[start]
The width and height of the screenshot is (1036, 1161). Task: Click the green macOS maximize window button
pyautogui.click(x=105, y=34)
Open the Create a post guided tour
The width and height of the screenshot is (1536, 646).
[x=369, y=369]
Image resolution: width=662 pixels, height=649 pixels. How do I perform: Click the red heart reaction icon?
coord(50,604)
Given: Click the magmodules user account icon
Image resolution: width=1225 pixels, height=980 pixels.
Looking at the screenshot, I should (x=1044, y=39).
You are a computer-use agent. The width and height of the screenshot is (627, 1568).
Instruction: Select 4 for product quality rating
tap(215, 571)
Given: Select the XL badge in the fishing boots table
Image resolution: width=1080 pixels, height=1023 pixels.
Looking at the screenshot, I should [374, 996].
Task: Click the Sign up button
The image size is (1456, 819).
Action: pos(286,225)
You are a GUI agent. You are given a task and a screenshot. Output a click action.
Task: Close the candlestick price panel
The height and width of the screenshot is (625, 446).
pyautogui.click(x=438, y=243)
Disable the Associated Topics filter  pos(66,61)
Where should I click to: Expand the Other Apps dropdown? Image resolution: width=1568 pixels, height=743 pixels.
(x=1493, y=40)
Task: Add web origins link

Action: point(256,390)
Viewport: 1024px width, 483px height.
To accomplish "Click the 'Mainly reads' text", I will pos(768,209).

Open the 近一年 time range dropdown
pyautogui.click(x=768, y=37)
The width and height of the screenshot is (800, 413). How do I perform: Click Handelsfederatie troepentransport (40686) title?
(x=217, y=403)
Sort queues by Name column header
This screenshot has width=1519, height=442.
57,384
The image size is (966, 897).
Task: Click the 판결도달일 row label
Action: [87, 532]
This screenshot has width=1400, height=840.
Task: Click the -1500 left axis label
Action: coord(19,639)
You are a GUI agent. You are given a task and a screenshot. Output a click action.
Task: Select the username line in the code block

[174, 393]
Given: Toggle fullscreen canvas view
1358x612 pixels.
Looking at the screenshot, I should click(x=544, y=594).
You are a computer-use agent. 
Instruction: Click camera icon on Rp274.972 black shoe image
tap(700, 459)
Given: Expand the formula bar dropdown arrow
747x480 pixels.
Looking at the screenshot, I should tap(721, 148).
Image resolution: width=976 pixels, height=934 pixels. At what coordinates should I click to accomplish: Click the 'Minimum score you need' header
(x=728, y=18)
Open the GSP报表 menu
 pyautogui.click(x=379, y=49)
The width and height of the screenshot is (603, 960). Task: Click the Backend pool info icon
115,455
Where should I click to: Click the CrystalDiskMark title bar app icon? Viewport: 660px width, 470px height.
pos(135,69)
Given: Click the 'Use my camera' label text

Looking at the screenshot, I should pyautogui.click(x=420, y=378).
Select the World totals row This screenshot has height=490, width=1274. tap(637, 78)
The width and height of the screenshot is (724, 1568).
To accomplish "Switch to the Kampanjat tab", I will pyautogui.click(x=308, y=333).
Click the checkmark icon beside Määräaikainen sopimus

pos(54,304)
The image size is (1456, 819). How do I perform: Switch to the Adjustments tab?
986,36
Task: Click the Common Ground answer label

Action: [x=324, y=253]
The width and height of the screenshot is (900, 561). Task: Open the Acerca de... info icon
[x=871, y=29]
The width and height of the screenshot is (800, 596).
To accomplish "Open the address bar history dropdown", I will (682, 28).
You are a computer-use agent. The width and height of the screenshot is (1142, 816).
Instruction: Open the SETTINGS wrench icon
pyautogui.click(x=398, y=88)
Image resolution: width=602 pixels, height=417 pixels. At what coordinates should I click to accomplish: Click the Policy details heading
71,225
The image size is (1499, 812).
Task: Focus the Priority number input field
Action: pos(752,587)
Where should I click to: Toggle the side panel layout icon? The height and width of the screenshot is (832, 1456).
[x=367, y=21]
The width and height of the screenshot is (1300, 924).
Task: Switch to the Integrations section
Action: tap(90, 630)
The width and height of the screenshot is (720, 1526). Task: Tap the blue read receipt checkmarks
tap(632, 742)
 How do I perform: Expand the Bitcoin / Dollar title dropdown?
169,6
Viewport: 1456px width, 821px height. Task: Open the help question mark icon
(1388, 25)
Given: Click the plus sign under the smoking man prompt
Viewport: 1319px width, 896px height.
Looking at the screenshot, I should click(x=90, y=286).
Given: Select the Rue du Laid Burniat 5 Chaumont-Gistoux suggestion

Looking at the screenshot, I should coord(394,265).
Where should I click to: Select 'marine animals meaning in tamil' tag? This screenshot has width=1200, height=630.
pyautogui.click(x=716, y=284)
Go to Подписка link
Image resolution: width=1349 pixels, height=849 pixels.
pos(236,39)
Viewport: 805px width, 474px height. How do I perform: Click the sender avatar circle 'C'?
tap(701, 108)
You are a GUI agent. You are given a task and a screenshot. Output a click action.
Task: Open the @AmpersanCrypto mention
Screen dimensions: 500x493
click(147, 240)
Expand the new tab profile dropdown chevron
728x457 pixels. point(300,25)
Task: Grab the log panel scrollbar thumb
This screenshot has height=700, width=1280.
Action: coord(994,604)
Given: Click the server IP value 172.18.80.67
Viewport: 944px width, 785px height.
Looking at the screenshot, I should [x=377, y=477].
[end]
• [Task directions]: Reproduce all of the material above verbatim, line for line, from start to finish.

• [Final answer]:
The width and height of the screenshot is (1036, 1161). Task: Click the green macOS maximize window button
pyautogui.click(x=105, y=34)
Open the Create a post guided tour
The width and height of the screenshot is (1536, 646).
[x=369, y=369]
Image resolution: width=662 pixels, height=649 pixels. How do I perform: Click the red heart reaction icon?
coord(50,604)
Given: Click the magmodules user account icon
Image resolution: width=1225 pixels, height=980 pixels.
Looking at the screenshot, I should (x=1044, y=39).
You are a computer-use agent. The width and height of the screenshot is (627, 1568).
Instruction: Select 4 for product quality rating
tap(215, 571)
Given: Select the XL badge in the fishing boots table
Image resolution: width=1080 pixels, height=1023 pixels.
Looking at the screenshot, I should [374, 996].
Task: Click the Sign up button
The image size is (1456, 819).
Action: pos(286,225)
You are a GUI agent. You are given a task and a screenshot. Output a click action.
Task: Close the candlestick price panel
The height and width of the screenshot is (625, 446).
pyautogui.click(x=438, y=243)
Disable the Associated Topics filter  pos(66,61)
Where should I click to: Expand the Other Apps dropdown? Image resolution: width=1568 pixels, height=743 pixels.
(x=1493, y=40)
Task: Add web origins link

Action: point(256,390)
Viewport: 1024px width, 483px height.
To accomplish "Click the 'Mainly reads' text", I will pos(768,209).

Open the 近一年 time range dropdown
pyautogui.click(x=768, y=37)
The width and height of the screenshot is (800, 413). How do I perform: Click Handelsfederatie troepentransport (40686) title?
(x=217, y=403)
Sort queues by Name column header
This screenshot has width=1519, height=442.
57,384
The image size is (966, 897).
Task: Click the 판결도달일 row label
Action: [87, 532]
This screenshot has width=1400, height=840.
Task: Click the -1500 left axis label
Action: coord(19,639)
You are a GUI agent. You are given a task and a screenshot. Output a click action.
Task: Select the username line in the code block

[174, 393]
Given: Toggle fullscreen canvas view
1358x612 pixels.
Looking at the screenshot, I should click(x=544, y=594).
You are a computer-use agent. 
Instruction: Click camera icon on Rp274.972 black shoe image
tap(700, 459)
Given: Expand the formula bar dropdown arrow
747x480 pixels.
Looking at the screenshot, I should tap(721, 148).
Image resolution: width=976 pixels, height=934 pixels. At what coordinates should I click to accomplish: Click the 'Minimum score you need' header
(x=728, y=18)
Open the GSP报表 menu
 pyautogui.click(x=379, y=49)
The width and height of the screenshot is (603, 960). Task: Click the Backend pool info icon
115,455
Where should I click to: Click the CrystalDiskMark title bar app icon? Viewport: 660px width, 470px height.
pos(135,69)
Given: Click the 'Use my camera' label text

Looking at the screenshot, I should pyautogui.click(x=420, y=378).
Select the World totals row This screenshot has height=490, width=1274. tap(637, 78)
The width and height of the screenshot is (724, 1568).
To accomplish "Switch to the Kampanjat tab", I will pyautogui.click(x=308, y=333).
Click the checkmark icon beside Määräaikainen sopimus

pos(54,304)
The image size is (1456, 819). How do I perform: Switch to the Adjustments tab?
986,36
Task: Click the Common Ground answer label

Action: [x=324, y=253]
The width and height of the screenshot is (900, 561). Task: Open the Acerca de... info icon
[x=871, y=29]
The width and height of the screenshot is (800, 596).
To accomplish "Open the address bar history dropdown", I will (682, 28).
You are a computer-use agent. The width and height of the screenshot is (1142, 816).
Instruction: Open the SETTINGS wrench icon
pyautogui.click(x=398, y=88)
Image resolution: width=602 pixels, height=417 pixels. At what coordinates should I click to accomplish: Click the Policy details heading
71,225
The image size is (1499, 812).
Task: Focus the Priority number input field
Action: pos(752,587)
Where should I click to: Toggle the side panel layout icon? The height and width of the screenshot is (832, 1456).
[x=367, y=21]
The width and height of the screenshot is (1300, 924).
Task: Switch to the Integrations section
Action: tap(90, 630)
The width and height of the screenshot is (720, 1526). Task: Tap the blue read receipt checkmarks
tap(632, 742)
 How do I perform: Expand the Bitcoin / Dollar title dropdown?
169,6
Viewport: 1456px width, 821px height. Task: Open the help question mark icon
(1388, 25)
Given: Click the plus sign under the smoking man prompt
Viewport: 1319px width, 896px height.
Looking at the screenshot, I should click(x=90, y=286).
Given: Select the Rue du Laid Burniat 5 Chaumont-Gistoux suggestion

Looking at the screenshot, I should coord(394,265).
Where should I click to: Select 'marine animals meaning in tamil' tag? This screenshot has width=1200, height=630.
pyautogui.click(x=716, y=284)
Go to Подписка link
Image resolution: width=1349 pixels, height=849 pixels.
pos(236,39)
Viewport: 805px width, 474px height. How do I perform: Click the sender avatar circle 'C'?
tap(701, 108)
You are a GUI agent. You are given a task and a screenshot. Output a click action.
Task: Open the @AmpersanCrypto mention
Screen dimensions: 500x493
click(147, 240)
Expand the new tab profile dropdown chevron
728x457 pixels. point(300,25)
Task: Grab the log panel scrollbar thumb
This screenshot has height=700, width=1280.
Action: coord(994,604)
Given: Click the server IP value 172.18.80.67
Viewport: 944px width, 785px height.
Looking at the screenshot, I should [x=377, y=477].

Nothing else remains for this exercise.